# Assignment
Each line in the records below, from the one that contains "You are a computer-use agent. The" to the one that contains "Open the SOAP", should be reproduced exactly, the first and last included.

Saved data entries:
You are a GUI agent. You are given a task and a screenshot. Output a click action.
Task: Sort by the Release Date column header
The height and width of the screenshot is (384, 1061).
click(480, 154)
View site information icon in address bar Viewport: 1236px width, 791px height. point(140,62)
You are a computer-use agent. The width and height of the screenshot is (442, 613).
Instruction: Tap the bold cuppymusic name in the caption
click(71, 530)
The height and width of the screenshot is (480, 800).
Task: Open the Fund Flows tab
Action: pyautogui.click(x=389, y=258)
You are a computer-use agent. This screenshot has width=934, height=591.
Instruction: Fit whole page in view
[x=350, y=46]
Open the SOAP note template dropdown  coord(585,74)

* * *

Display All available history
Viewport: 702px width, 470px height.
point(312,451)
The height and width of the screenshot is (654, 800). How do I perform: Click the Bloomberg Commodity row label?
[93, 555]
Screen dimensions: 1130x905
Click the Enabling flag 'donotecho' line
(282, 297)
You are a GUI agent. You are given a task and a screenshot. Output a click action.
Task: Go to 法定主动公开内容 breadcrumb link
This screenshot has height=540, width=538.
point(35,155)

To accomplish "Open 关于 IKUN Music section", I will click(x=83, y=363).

# Output for this exercise
You are a computer-use agent. The width and height of the screenshot is (442, 613).
Instruction: Tap the bold cuppymusic name in the caption
click(71, 530)
The height and width of the screenshot is (480, 800).
Task: Open the Fund Flows tab
Action: pyautogui.click(x=389, y=258)
You are a computer-use agent. This screenshot has width=934, height=591.
Instruction: Fit whole page in view
[x=350, y=46]
Open the SOAP note template dropdown  coord(585,74)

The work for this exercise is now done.